* **Task instructions**:
Scan the records below and report how many lines include the string "every"; the number alone will do.

* **Stored data**:
--- --- ---
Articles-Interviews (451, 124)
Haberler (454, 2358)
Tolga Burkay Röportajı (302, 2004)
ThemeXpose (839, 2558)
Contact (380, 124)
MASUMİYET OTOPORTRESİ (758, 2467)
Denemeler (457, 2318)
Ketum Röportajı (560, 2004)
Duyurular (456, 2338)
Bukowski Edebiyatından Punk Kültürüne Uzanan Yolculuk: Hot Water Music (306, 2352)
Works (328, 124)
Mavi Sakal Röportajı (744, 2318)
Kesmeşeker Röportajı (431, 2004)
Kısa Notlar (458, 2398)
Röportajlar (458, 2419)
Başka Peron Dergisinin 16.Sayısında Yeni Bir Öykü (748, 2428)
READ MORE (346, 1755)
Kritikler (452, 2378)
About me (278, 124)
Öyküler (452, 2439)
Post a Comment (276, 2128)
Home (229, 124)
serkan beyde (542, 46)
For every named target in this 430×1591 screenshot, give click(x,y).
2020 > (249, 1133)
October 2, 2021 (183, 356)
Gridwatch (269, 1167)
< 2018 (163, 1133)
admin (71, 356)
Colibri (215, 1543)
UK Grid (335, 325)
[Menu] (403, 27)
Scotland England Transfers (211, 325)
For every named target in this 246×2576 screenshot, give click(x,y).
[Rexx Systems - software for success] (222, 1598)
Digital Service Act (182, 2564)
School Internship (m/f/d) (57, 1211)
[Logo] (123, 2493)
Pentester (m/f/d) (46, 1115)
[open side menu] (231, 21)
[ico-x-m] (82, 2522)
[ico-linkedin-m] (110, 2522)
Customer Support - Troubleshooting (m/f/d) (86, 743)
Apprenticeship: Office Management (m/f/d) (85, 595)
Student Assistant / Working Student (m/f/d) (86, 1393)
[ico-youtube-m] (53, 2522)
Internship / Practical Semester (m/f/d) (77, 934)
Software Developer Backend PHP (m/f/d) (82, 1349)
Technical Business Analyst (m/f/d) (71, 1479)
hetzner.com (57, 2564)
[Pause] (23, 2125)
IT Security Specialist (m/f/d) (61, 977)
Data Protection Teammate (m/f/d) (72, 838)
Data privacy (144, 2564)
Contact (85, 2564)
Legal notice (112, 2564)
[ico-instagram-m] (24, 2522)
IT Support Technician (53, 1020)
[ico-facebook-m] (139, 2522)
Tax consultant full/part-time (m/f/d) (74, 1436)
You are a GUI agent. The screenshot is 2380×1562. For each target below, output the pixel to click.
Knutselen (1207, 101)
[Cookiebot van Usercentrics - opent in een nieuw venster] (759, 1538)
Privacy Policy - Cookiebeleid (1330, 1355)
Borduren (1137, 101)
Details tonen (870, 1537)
--- --- ---
* **Completed task**:
2